INPUT Block Start
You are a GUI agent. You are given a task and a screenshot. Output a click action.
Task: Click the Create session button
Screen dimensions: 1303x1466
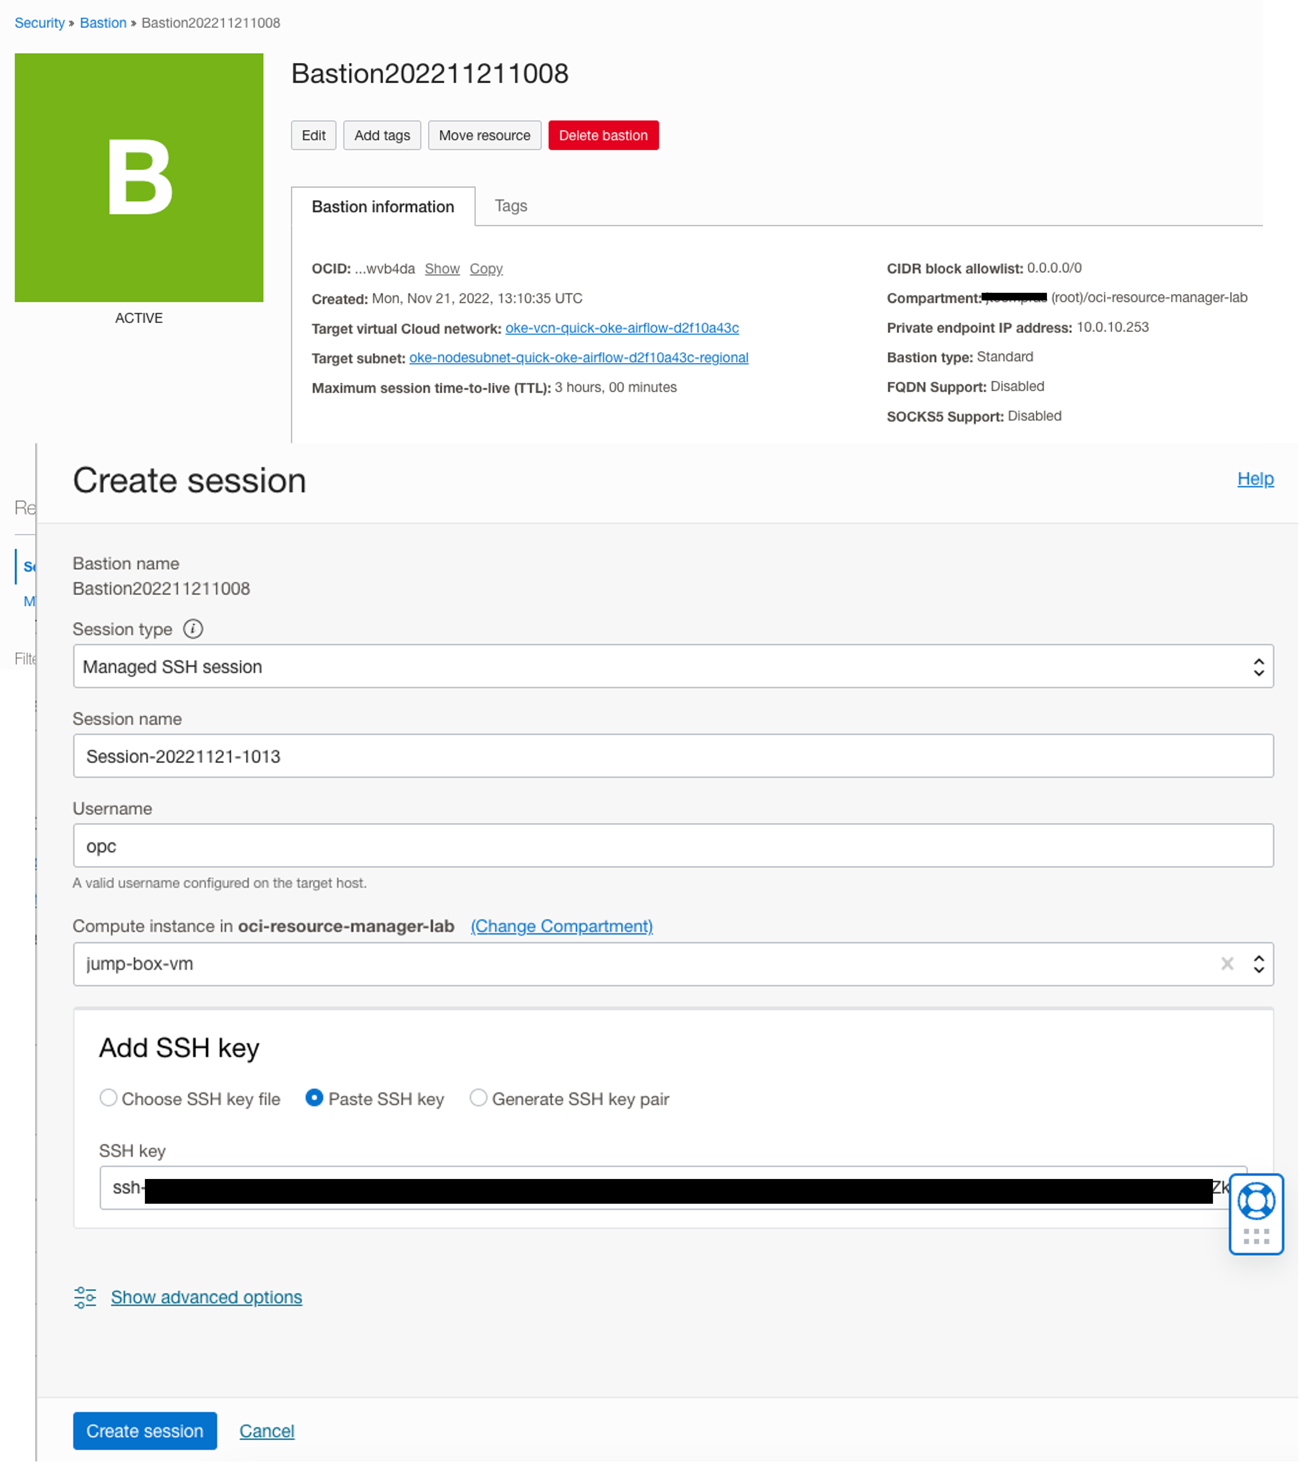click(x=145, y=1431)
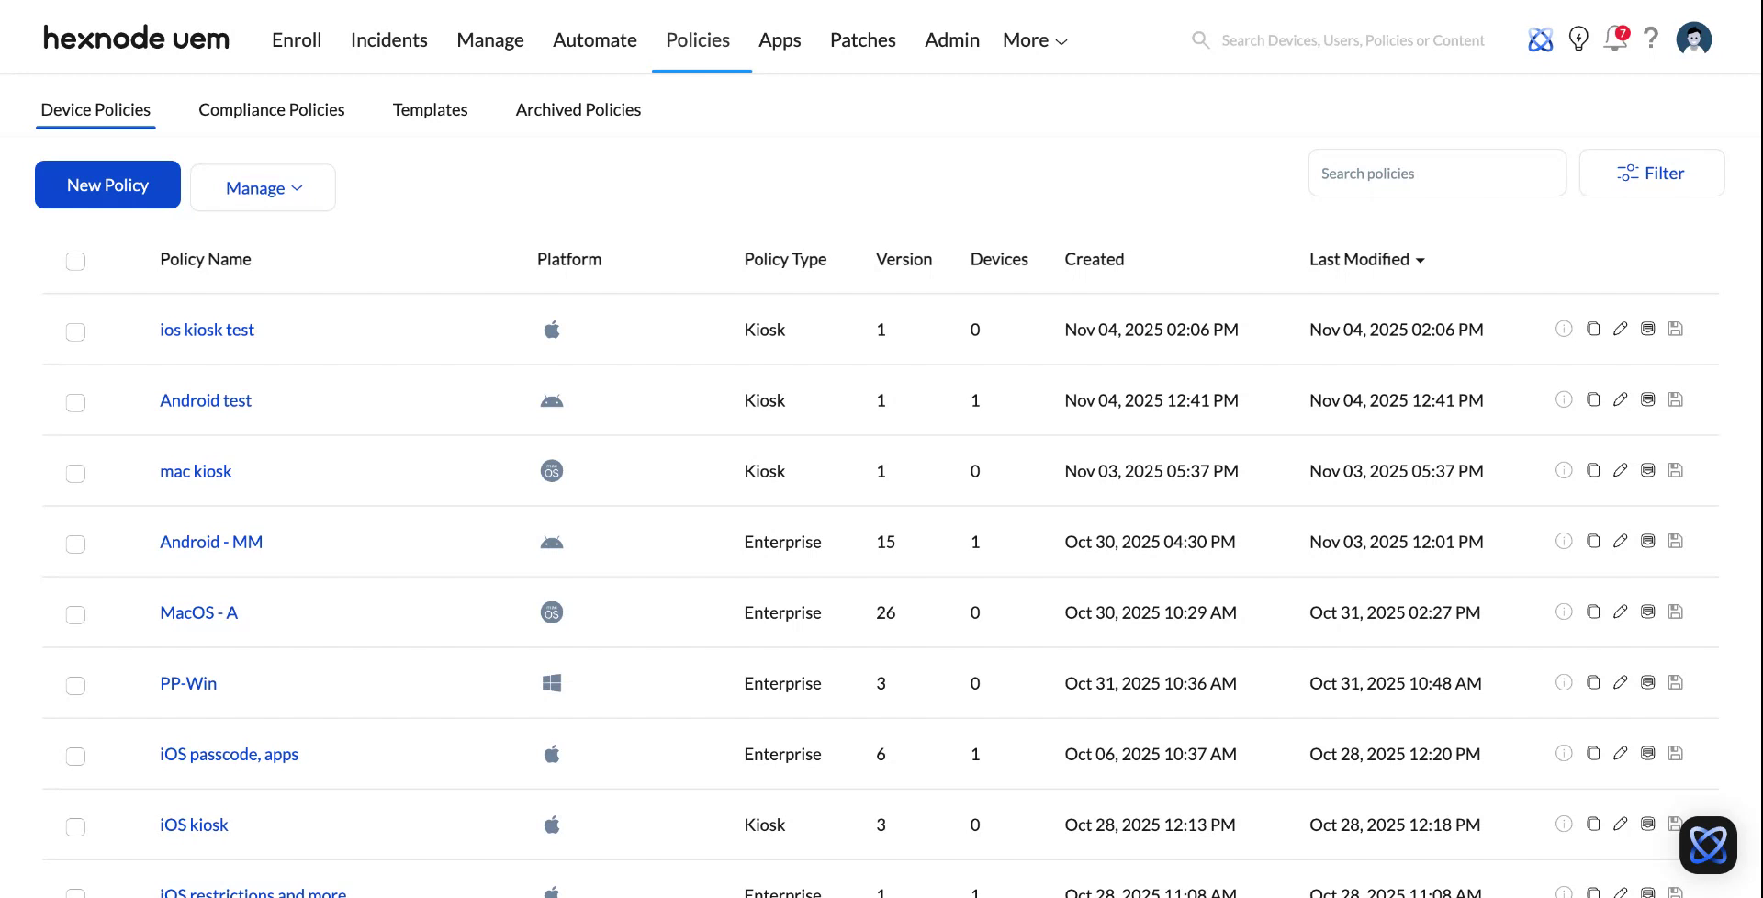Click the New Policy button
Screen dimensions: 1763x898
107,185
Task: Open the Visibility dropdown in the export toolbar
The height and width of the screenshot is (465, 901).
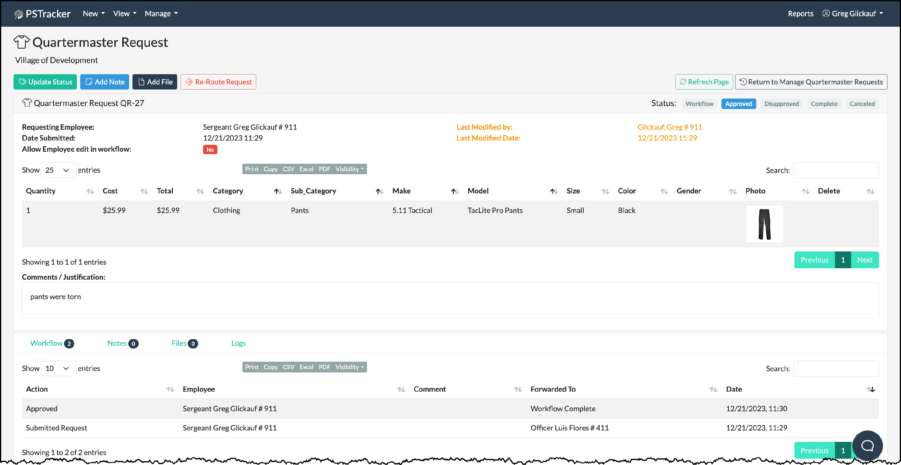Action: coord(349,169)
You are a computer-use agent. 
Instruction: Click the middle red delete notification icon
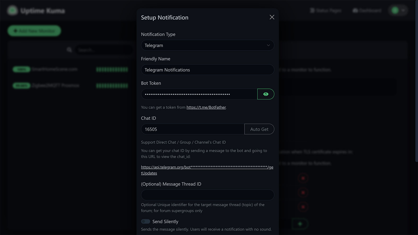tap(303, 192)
INPUT Block End
**INSTRUCTIONS TO FOLLOW**: Restate word for word the lines from the line with "Instruction: Click the" to the last line of the records above, inclusive, and omit every picture.

**RESPONSE BELOW**:
Instruction: Click the middle red delete notification icon
tap(303, 192)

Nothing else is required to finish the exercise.